“Hey, Ella,” Gaby smiled, expecting Ella to do the same. She noticed a few others from the popular group at school that she belonged to.
Instead, the group pointed and whispered. Confused, Gaby waved again. Then they giggled and pointed some more.
Gaby rolled her eyes at the little group on the lawn and scampered towards them.
When she approached them, they didn’t even budge. Gaby tried to start a conversation, but no one even tried to continue.
This is so weird! Gaby pondered. What’s up with them?
“Hey,” Gaby snapped. “What’s up with you all?”
“We don’t want to be with you,” Grant, a boy in the group, sneered. “Religious freak!”
Gaby felt Ella’s eyes on her. Ella was the only person other than her church friends that knew that she was Seventh Day Adventist. “That’s silly, and you know it!”
“Well,” Amarisia, another girl, added. “We heard you are in a cult!”
“Oh,” Gaby snapped at Amarisia. “What cult? I’m pretty sure you’re in one, talking to me like that!”
The moment the words slipped out, Gaby wanted to swallow them. That wasn’t true, and she knew it. Ashamed, she kept quiet.
Suddenly everyone’s eyes fell one her.
“You know,” Ella said. “I’ve only been friends with you this far because I could get something out of it, but since I can’t anymore, we’ve decided that you’re not one of us anymore.”
Gaby ripped out and ran into her home. It wasn’t fair! It wasn’t true!
She lunged herself into her bed. Suddenly, something hard hit her head. She groped around to see what it was. It was a little trinket she received when she was five. It was a pin-back button with Jesus and a bunch of little kids hugging him, and it said, “Jesus is my best friend!”
She remembered how she had worn it everywhere for a year, announcing, “Jesus is my best friend!” to everyone.
Gaby sobbed harder. It wasn’t true! If Jesus was her “best friend”, He wouldn’t have let those morons ditch her. But he did. And now everything was worse.
The door cracked open, and Mom came in.
“Gaby-bug, anything you want to talk about?” Mom wiped a soggy wisp off Gaby’s face.
“My friends, they ditched me,” Gaby sniffled. “They’ve been using me!”
“Something like that once happened to me.
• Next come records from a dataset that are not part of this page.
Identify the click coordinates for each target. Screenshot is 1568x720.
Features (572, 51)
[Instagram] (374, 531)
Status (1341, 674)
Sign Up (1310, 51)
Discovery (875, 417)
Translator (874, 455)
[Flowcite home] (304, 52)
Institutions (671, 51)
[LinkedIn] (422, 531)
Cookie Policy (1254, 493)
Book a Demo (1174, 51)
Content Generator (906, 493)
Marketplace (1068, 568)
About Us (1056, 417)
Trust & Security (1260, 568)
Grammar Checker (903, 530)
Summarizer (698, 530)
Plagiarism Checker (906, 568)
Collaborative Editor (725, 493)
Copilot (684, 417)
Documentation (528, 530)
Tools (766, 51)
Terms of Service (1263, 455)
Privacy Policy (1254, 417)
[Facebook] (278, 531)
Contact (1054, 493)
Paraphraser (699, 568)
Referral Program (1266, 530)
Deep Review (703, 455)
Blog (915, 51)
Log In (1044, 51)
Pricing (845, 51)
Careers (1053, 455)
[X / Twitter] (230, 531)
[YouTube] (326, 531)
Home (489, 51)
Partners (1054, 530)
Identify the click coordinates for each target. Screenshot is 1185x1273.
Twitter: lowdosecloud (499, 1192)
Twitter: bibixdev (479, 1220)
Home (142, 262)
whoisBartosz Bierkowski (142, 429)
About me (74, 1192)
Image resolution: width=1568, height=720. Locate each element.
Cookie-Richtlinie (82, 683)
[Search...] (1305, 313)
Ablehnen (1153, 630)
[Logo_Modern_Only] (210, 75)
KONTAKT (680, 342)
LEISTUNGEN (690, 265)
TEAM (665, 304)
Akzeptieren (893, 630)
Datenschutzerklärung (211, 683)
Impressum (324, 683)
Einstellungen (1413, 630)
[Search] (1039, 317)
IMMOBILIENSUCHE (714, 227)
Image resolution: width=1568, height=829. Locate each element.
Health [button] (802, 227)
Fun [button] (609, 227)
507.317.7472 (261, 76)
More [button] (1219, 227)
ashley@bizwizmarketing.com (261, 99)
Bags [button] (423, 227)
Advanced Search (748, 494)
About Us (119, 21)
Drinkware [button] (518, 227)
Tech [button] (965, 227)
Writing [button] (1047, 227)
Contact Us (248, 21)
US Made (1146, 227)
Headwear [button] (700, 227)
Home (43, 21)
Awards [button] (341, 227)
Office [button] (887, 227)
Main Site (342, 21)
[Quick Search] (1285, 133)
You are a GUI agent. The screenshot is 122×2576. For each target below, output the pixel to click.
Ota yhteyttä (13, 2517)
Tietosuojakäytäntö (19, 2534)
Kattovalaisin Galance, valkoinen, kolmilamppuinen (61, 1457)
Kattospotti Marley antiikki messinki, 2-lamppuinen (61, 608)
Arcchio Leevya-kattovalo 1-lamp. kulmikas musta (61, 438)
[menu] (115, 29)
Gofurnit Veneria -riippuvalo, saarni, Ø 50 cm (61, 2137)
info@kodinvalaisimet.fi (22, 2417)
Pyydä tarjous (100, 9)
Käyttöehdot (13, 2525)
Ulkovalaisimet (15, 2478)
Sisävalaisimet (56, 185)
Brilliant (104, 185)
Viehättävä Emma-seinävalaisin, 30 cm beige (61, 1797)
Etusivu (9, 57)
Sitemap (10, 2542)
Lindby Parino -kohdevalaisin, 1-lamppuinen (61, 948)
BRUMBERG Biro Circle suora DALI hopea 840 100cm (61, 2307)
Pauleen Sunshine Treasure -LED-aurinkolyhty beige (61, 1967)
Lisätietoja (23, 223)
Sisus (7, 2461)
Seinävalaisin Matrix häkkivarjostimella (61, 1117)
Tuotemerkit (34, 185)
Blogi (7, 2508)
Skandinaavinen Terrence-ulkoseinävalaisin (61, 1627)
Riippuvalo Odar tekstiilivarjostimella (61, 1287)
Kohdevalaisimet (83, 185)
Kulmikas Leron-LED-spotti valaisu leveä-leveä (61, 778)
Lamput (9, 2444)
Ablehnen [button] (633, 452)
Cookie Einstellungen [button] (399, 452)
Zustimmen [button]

It was awful!”
“Well, When I was your age, I had a group of friends I thought they liked me. Well, I was always the smartest one in class, and I could solve the hardest math problems in a minute!
“So one day, a girl, her name was Amelia, well, she walked up to me and said, ‘So Carly, well, do you want to sit with me for lunch?’
“Who can refuse an invitation to the popular table? So I agreed, and after that, I regularly sat at their table.
“But another girl, Gracie Himes, told me, ‘Don’t fall for it, Carly! They’re using you!’
“But instead of listening, I just laughed at her. It wasn’t possible that they were faking a friendship!
“But one day, the final test was coming up, and Amelia and her buddies hadn’t studied. So Amelia asked me, ‘Say, Carly, can you give us the answers to the test? We kind of forgot to study.’
“I knew I shouldn’t take the offer, so I refused. Cheating was lying, and lying made me feel dirty.
“Amelia was hopping mad! She faced me and said, ‘Then we’re not your friends anymore. Scram!’
“Well something like that. After that, Gracie and I were best friends, and we still are. I should have listened to her in the first place.”
Gaby nodded, remembering what her church friends, no, Charlene, of all people, had told her. “They’re using you!” she had warned.
But it still didn’t help. Gaby was friendless. They had all been fakers. Frauds and fakers.